Search for comments pertaining to a domain

This would work by first finding a URN within the applicable ontology, e.g. GEMET concepts.

Then, all DominFocuses with the URN are identified and the feedback items which have the matching DomainFocus are being searched. This corresponds to a SQL join if the database schema is crafted carefully.

To the user, the containing feedback groups may be of most interest as they group the feedback to the units in which it is intended to be understood.

Constraints

This section discusses constraints that (may) make sense within GeoViQua, but are not enforced at the conceptual model or XSD level.
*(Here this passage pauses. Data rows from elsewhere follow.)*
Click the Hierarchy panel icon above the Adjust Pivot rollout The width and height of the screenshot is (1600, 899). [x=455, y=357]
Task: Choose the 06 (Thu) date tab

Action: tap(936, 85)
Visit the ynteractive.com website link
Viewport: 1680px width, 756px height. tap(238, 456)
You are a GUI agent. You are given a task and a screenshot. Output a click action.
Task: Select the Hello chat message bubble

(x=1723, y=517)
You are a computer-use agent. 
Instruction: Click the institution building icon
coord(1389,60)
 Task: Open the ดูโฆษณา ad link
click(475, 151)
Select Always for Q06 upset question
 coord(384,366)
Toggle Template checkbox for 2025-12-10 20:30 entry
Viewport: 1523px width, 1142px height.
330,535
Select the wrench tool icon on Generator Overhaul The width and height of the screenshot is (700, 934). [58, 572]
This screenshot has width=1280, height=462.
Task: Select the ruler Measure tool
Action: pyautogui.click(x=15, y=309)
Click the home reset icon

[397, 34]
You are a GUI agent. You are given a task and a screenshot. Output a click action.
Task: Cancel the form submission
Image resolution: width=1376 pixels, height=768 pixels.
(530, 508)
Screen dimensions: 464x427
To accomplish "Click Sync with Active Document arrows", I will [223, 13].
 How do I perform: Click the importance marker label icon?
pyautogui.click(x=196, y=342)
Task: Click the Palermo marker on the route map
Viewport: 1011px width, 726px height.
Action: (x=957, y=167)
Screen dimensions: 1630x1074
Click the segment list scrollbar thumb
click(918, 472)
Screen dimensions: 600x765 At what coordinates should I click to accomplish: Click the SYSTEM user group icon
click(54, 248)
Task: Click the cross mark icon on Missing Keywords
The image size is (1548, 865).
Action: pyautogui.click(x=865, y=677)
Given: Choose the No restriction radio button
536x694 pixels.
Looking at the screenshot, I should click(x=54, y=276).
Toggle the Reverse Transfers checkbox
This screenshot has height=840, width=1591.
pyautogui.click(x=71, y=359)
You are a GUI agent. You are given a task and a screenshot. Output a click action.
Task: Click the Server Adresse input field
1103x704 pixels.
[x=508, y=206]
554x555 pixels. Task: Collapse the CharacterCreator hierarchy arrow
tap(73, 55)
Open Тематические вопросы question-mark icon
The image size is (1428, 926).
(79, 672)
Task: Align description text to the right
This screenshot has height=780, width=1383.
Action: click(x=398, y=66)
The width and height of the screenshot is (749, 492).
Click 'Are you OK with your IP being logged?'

Not more than one comment in a group

This is a bit dependent on how large a feedback group makes sense. If we allow to extend feedback groups, e.g. to allow a group of people to submit feedback together, then this restriction is probably pointless.

Require domain qualifier

We could require one or more domain foci to be added to each feedback item. With user accounts and sensible defaults this might lead to better qualified feedback.

Diverse Issues

Identifiers - uniqueness and canonicalization

The target is not really intended to be defined within the model. Potentially the target should solve the problem of creating referenceable hierarchies and could be shared with other models, i.e. from a feedback perspective it merely establishes the context that really lives outside in GEOSS.

It has been decided that, for the purpose of modelling feeback, the existence of a globally unique identifier for the referenced resources can be postulated.

As far as we could determine, that is not the case within GEOSS. For prototyping and evaluation that may be acceptable, but later on there would need to exist a service of some kind which is capable of canonicalizing dataset identifiers.

Identifiers - Granularity

Not every feedback target can be assumed to have an identifier, because GEOSS datasets are of mixed granularity. As a result, targets need to be able to discern concepts that are accumulated at the granularity that can be identified using well-defined identifiers. In other words, it may well by needed to specify how resources known to exist can be identified in a “synthetic” manner to allow feedback submission and discovery.

For example, a dataset may be organized into layers which do not have a GEOSS identifier. To be able to target such a layer, the targets should be equipped with a locally unique (within the dataset) layer identifier (e.g. a name) and a parent target which contains the actual GEOSS identifier (possibly canonicalized).

Default value recommendations

Domain

The first user domain, if known, may be advertised as default in the UI for generating feedback. Thus, a default domain focus would be added which matches the user’s background.